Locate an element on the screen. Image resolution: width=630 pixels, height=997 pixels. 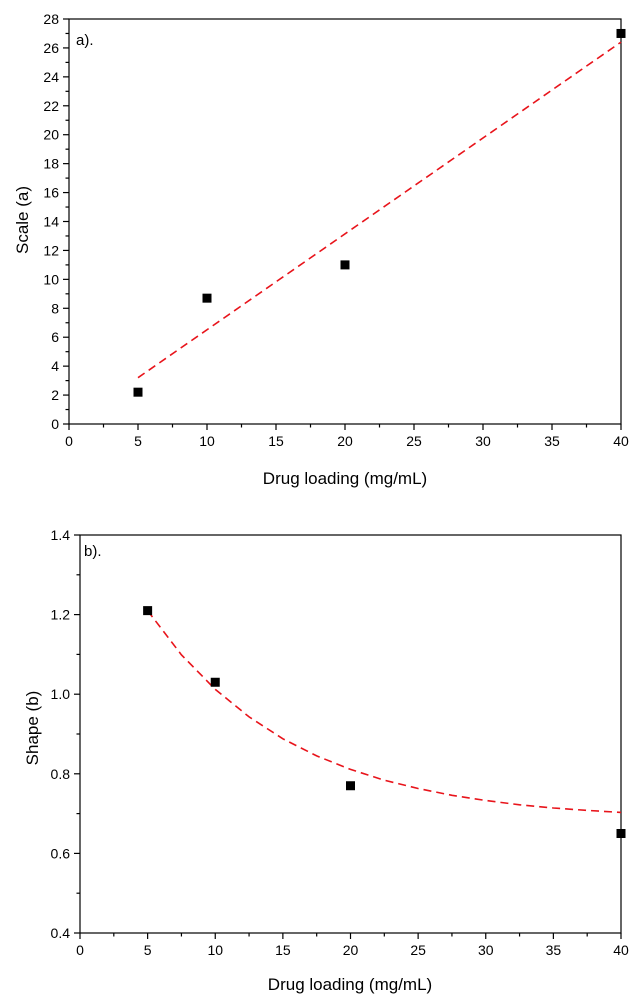
x-tick-label-b: 25 is located at coordinates (418, 950).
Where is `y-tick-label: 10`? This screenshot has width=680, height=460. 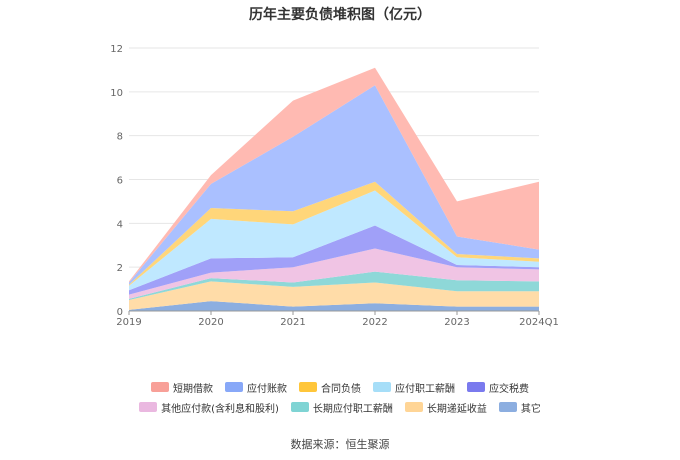 y-tick-label: 10 is located at coordinates (116, 94).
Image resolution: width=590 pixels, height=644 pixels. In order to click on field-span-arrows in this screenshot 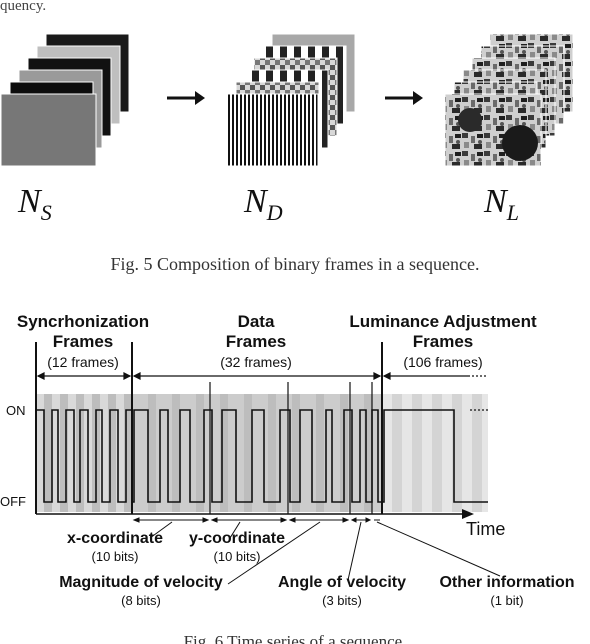, I will do `click(256, 520)`.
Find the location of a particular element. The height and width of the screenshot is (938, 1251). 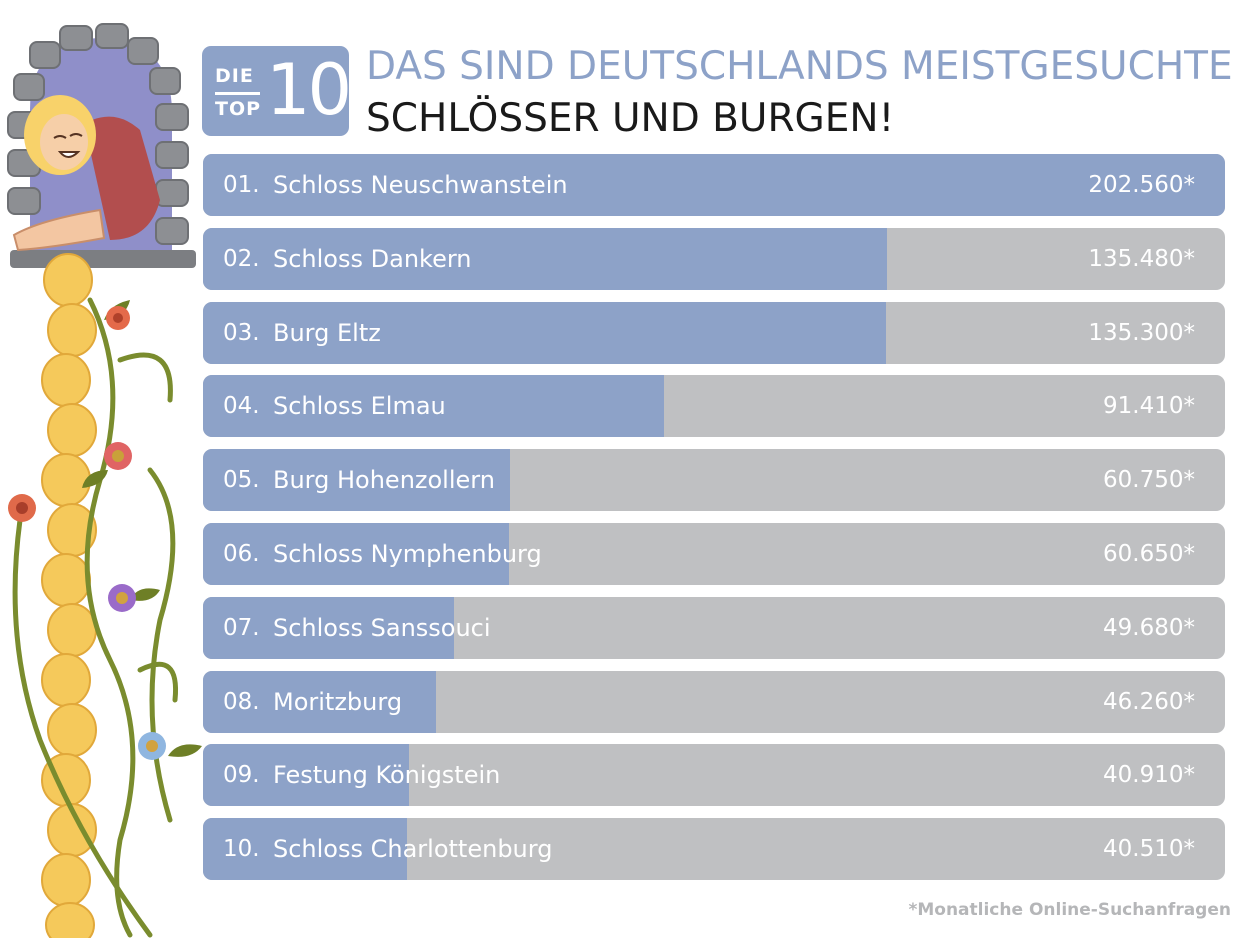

→ **DIRECTIVE**:
Copy the data from its start through the line containing "x-tick-label-b: 25 is", substituting "display" for "screen" and keeping everything else the same. Leave the pictures out.

→ **TASK OUTPUT**:
Locate an element on the display. Image resolution: width=630 pixels, height=997 pixels. 
x-tick-label-b: 25 is located at coordinates (418, 950).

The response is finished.